I hadn't even noticed that! I thought I heard some higher order harmonic content in there when he was wailing away. The kid's going to give Stanely Jordan a run for his money.


----------



## zontar (Oct 25, 2007)

Does the pick sticking through the strings provide some interesting overtones, or is it more for muting?

In any case--interesting style choice.


----------



## Guest (May 16, 2008)

zontar said:


> Does the pick sticking through the strings provide some interesting overtones, or is it more for muting?


It's an old trick he picked up from his buddy Reeves Gabrels. Or so he tells me...


----------



## zontar (Oct 25, 2007)

iaresee said:


> It's an old trick he picked up from his buddy Reeves Gabrels. Or so he tells me...

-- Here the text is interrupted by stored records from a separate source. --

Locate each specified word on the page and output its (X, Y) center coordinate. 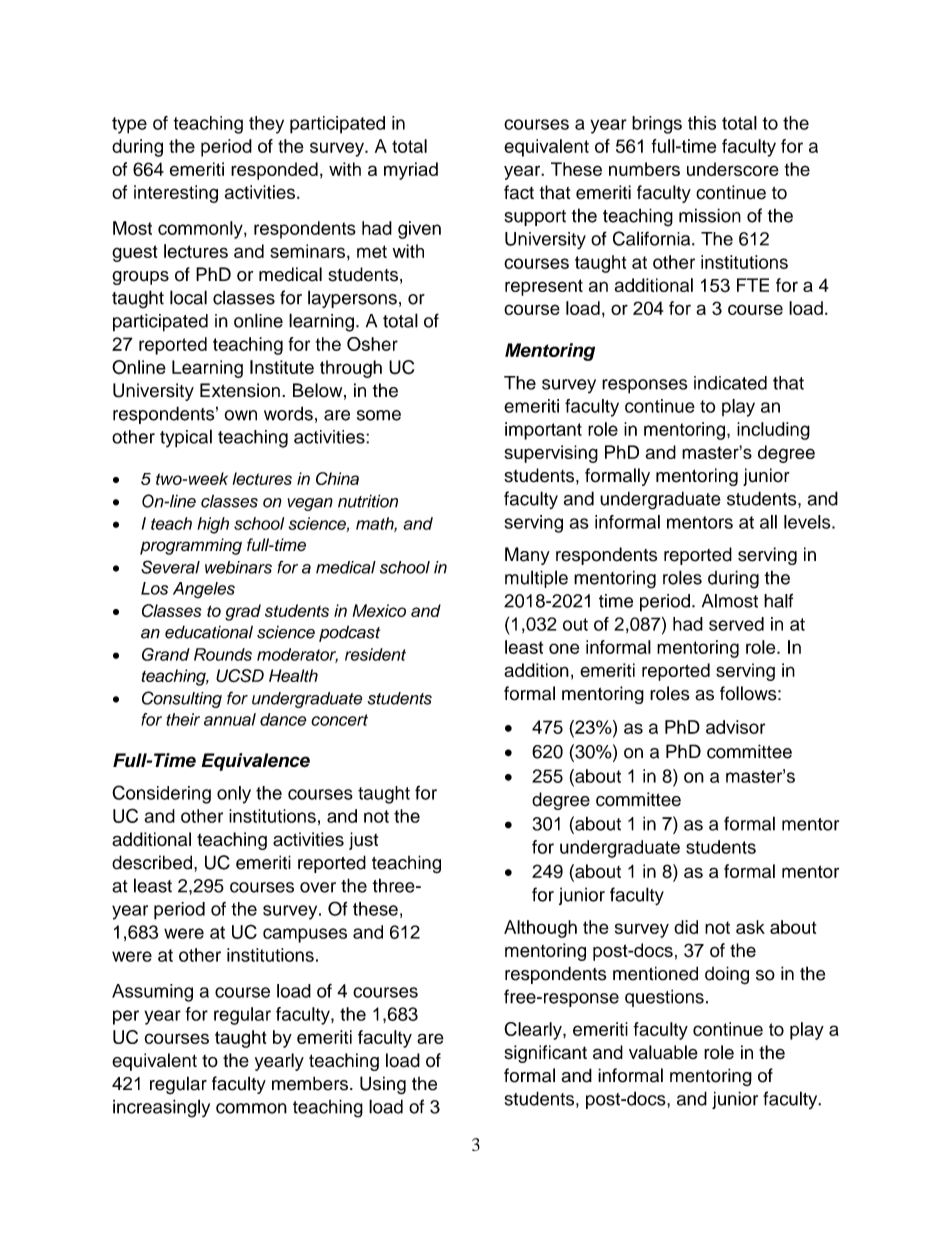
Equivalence (255, 762)
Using (383, 1085)
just (363, 841)
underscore (733, 169)
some (379, 415)
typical (186, 438)
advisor (735, 727)
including (773, 431)
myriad (411, 171)
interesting (176, 194)
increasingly (161, 1108)
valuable (663, 1052)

That makes complete sense now.

It's a prepared guitar.


----------



## suttree (Aug 17, 2007)

fraser said:


> actually, it looks as if hes using his foot to mute when necessary, and also to hit certain harmonics at key moments. thats pretty advanced for his age.:smile:


i thought it was the chuck berry duck walk, AKA rock move #1


----------



## rhh7 (Mar 14, 2008)

Beautiful baby! You must be very proud...great to see them get an early start.


----------



## Milkman (Feb 2, 2006)

LMAO

The foot in the air is classic.

Great picture, and one that will likely be shown at family gatherings (maybe at his wedding) for years to come.


----------



## Chito (Feb 17, 2006)

Very cool pic! Can't help smiling after seeing the pic. Cool little kid you got in there Ian.


----------



## RIFF WRATH (Jan 22, 2007)

awesome pic........yer young un obviously got his good looks from his mom....lol
Gerry


----------



## Robert1950 (Jan 21, 2006)

Just don't show him any vids of Pete Townsend in action until he is old enough to have his own guitars.


----------